Category Archives: Statistics

Falling in love with R

I had heard about this amazing language for statistical analysis and finally decided to give it a shot after reading a sample first chapter preview from “R in Action” by Robert Kabacoff (this looks like a great book by the way and is on my list of books to buy). The first thing was to download and install the software on my Mac, which was a quick and entirely painless process. You fire up R by clicking on the “R” icon in the Mac applications folder.

The initial window looks pretty much like a unix terminal. To see what R can do, I decided to start with a simple linear regression example. The set of R statements below create a series of (x,y) coordinates and then plot each point on a simple plot.
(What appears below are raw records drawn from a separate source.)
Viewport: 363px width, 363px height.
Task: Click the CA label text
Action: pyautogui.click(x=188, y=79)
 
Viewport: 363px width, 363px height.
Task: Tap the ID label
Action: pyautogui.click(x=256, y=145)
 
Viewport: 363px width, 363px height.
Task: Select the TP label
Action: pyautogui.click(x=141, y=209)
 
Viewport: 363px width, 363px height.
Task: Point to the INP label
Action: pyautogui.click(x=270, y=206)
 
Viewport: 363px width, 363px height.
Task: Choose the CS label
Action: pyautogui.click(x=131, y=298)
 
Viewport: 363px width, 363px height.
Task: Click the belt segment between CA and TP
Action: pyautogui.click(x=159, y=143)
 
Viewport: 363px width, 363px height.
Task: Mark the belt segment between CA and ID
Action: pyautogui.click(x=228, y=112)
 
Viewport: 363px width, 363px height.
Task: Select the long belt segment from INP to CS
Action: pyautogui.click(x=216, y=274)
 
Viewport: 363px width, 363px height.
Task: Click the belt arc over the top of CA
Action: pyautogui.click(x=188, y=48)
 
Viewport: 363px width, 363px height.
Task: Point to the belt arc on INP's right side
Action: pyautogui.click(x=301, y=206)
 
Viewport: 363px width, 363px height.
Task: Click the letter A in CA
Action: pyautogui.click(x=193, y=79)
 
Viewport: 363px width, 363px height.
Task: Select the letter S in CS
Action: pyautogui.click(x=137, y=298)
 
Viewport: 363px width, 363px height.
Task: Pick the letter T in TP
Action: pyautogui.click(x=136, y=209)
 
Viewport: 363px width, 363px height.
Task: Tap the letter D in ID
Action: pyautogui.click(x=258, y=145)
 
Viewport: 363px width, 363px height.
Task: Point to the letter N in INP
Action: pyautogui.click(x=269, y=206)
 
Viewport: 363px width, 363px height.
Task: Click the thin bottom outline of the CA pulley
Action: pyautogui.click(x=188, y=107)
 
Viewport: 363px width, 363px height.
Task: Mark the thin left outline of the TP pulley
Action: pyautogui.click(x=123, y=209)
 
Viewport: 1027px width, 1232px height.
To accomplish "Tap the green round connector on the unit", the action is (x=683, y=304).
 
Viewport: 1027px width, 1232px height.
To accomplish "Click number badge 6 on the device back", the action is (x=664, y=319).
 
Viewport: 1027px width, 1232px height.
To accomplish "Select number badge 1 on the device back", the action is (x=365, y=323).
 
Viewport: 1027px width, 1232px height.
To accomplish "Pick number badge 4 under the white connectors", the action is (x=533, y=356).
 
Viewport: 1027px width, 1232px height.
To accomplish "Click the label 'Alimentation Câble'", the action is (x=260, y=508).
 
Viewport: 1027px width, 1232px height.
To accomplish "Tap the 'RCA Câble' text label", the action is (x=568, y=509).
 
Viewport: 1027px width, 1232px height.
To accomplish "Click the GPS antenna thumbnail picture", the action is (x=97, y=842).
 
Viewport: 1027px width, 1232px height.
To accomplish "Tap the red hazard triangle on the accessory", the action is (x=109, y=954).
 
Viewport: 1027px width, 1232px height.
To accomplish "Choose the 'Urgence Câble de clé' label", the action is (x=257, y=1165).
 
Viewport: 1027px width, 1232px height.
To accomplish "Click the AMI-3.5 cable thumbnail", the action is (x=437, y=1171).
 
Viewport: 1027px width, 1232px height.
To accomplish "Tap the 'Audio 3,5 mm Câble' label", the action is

> x <- c(0,1,2,3,4,5,6,7,8,9,10)
> y <- c(0,1,2,2,4,4,5,6,7,10,11)
> plot(x,y)

Here is the result:

R_y_vs_x

Next, we create a least-squares fit to the data and plot the resulting line on top of the data:

> model <- lm(y~x)
> yfit <- model$fitted.values
> lines(x,yfit)

And this is what we get:

R_least_squares_fit

You want the actual equation of the line? The slope and Y-intercept can be obtained using:

> lm(y~x)

Call:
lm(formula = y ~ x)

Coefficients:
(Intercept)            x  
     -0.500        1.045

Now this was a really simple example, but it was enough to illustrate what R can do. And going by first impressions, it looks like I will be exploring a lot of R in the future.